# [Assignment]
Reproduce, please, only the lines from the first line below to the line containing "Given: Open the File menu in left window", inclusive.
=== Section Start ===
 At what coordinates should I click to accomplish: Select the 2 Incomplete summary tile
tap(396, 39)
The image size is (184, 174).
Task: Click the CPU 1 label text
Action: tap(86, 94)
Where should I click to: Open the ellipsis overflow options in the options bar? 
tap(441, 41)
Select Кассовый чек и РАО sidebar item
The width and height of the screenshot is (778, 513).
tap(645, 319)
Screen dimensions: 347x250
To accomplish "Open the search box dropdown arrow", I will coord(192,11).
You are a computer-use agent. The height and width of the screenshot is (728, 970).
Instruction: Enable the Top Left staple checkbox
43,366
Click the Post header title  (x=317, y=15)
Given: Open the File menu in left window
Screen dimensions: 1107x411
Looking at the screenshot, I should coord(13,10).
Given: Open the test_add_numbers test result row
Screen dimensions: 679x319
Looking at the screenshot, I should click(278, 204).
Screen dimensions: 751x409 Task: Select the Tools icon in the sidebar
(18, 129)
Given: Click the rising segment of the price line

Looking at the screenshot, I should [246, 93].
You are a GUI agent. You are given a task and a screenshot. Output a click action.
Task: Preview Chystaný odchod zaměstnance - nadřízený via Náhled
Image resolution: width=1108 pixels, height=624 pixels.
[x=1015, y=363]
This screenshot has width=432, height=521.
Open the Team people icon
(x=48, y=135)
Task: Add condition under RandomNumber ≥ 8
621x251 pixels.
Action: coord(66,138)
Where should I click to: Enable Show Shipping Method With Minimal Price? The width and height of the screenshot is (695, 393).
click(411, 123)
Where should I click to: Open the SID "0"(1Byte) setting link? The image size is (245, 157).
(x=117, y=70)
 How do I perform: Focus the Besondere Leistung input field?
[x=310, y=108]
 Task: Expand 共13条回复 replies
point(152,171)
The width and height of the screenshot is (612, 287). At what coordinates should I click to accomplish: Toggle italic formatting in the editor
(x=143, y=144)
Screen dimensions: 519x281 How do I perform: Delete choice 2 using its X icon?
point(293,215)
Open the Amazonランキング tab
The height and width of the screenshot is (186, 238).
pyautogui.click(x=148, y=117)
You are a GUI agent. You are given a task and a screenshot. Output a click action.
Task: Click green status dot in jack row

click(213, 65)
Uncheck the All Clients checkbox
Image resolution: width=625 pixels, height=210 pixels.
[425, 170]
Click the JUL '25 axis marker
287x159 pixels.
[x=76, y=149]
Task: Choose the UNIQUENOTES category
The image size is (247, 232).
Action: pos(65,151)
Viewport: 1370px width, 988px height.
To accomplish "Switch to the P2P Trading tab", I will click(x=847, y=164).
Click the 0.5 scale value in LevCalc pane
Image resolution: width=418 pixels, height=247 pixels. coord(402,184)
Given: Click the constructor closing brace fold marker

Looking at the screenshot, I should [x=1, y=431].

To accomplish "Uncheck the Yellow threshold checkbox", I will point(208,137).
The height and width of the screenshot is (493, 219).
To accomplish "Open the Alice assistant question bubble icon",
=== Section End ===
# [Your response]
 At what coordinates should I click to accomplish: Select the 2 Incomplete summary tile
tap(396, 39)
The image size is (184, 174).
Task: Click the CPU 1 label text
Action: tap(86, 94)
Where should I click to: Open the ellipsis overflow options in the options bar? 
tap(441, 41)
Select Кассовый чек и РАО sidebar item
The width and height of the screenshot is (778, 513).
tap(645, 319)
Screen dimensions: 347x250
To accomplish "Open the search box dropdown arrow", I will coord(192,11).
You are a computer-use agent. The height and width of the screenshot is (728, 970).
Instruction: Enable the Top Left staple checkbox
43,366
Click the Post header title  (x=317, y=15)
Given: Open the File menu in left window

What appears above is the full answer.